• Your goal:
Reproduce each of the lines below word for word, changing nothing.

• Records supplied:
▬▬▬▬▬▬▬▬▬▬

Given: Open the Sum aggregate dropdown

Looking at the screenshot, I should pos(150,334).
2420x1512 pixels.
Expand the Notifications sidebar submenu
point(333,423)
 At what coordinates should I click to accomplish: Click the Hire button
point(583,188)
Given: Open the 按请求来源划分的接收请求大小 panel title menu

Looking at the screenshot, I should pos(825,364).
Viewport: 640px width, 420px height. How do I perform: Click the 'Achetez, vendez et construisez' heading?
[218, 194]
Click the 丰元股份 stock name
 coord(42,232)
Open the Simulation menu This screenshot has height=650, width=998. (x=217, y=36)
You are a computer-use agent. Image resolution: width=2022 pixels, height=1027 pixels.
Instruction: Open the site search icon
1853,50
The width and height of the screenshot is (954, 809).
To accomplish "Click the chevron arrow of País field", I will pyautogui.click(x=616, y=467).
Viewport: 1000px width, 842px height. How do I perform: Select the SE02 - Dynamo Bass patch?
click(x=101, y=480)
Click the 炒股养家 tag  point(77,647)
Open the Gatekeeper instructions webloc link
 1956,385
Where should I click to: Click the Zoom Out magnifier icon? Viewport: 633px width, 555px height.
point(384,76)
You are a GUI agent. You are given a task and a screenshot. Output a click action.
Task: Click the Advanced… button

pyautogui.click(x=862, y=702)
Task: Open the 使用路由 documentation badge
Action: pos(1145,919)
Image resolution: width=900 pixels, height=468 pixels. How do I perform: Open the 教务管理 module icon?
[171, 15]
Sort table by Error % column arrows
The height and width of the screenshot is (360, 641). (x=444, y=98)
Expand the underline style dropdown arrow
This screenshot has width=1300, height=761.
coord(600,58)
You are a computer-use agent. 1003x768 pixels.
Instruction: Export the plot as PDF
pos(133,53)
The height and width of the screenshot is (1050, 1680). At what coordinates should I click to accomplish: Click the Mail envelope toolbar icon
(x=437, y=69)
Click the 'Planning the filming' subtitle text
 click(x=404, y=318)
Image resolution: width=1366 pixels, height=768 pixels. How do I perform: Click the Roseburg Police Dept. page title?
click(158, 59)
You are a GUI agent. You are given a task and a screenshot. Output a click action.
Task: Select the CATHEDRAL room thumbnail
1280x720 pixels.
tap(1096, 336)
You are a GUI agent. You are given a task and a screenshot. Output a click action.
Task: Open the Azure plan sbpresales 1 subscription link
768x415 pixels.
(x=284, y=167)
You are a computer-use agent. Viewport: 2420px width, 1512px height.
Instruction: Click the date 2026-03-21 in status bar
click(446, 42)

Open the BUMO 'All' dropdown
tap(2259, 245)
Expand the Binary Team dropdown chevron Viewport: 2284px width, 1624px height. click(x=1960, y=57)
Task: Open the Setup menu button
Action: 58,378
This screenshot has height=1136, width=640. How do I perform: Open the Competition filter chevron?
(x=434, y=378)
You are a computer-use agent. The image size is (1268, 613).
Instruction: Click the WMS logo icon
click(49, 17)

▬▬▬▬▬▬▬▬▬▬

• Correct answer:
Given: Open the Sum aggregate dropdown

Looking at the screenshot, I should pos(150,334).
2420x1512 pixels.
Expand the Notifications sidebar submenu
point(333,423)
 At what coordinates should I click to accomplish: Click the Hire button
point(583,188)
Given: Open the 按请求来源划分的接收请求大小 panel title menu

Looking at the screenshot, I should pos(825,364).
Viewport: 640px width, 420px height. How do I perform: Click the 'Achetez, vendez et construisez' heading?
[218, 194]
Click the 丰元股份 stock name
 coord(42,232)
Open the Simulation menu This screenshot has height=650, width=998. (x=217, y=36)
You are a computer-use agent. Image resolution: width=2022 pixels, height=1027 pixels.
Instruction: Open the site search icon
1853,50
The width and height of the screenshot is (954, 809).
To accomplish "Click the chevron arrow of País field", I will pyautogui.click(x=616, y=467).
Viewport: 1000px width, 842px height. How do I perform: Select the SE02 - Dynamo Bass patch?
click(x=101, y=480)
Click the 炒股养家 tag  point(77,647)
Open the Gatekeeper instructions webloc link
 1956,385
Where should I click to: Click the Zoom Out magnifier icon? Viewport: 633px width, 555px height.
point(384,76)
You are a GUI agent. You are given a task and a screenshot. Output a click action.
Task: Click the Advanced… button

pyautogui.click(x=862, y=702)
Task: Open the 使用路由 documentation badge
Action: pos(1145,919)
Image resolution: width=900 pixels, height=468 pixels. How do I perform: Open the 教务管理 module icon?
[171, 15]
Sort table by Error % column arrows
The height and width of the screenshot is (360, 641). (x=444, y=98)
Expand the underline style dropdown arrow
This screenshot has width=1300, height=761.
coord(600,58)
You are a computer-use agent. 1003x768 pixels.
Instruction: Export the plot as PDF
pos(133,53)
The height and width of the screenshot is (1050, 1680). At what coordinates should I click to accomplish: Click the Mail envelope toolbar icon
(x=437, y=69)
Click the 'Planning the filming' subtitle text
 click(x=404, y=318)
Image resolution: width=1366 pixels, height=768 pixels. How do I perform: Click the Roseburg Police Dept. page title?
click(158, 59)
You are a GUI agent. You are given a task and a screenshot. Output a click action.
Task: Select the CATHEDRAL room thumbnail
1280x720 pixels.
tap(1096, 336)
You are a GUI agent. You are given a task and a screenshot. Output a click action.
Task: Open the Azure plan sbpresales 1 subscription link
768x415 pixels.
(x=284, y=167)
You are a computer-use agent. Viewport: 2420px width, 1512px height.
Instruction: Click the date 2026-03-21 in status bar
click(446, 42)

Open the BUMO 'All' dropdown
tap(2259, 245)
Expand the Binary Team dropdown chevron Viewport: 2284px width, 1624px height. click(x=1960, y=57)
Task: Open the Setup menu button
Action: 58,378
This screenshot has height=1136, width=640. How do I perform: Open the Competition filter chevron?
(x=434, y=378)
You are a computer-use agent. The image size is (1268, 613).
Instruction: Click the WMS logo icon
click(49, 17)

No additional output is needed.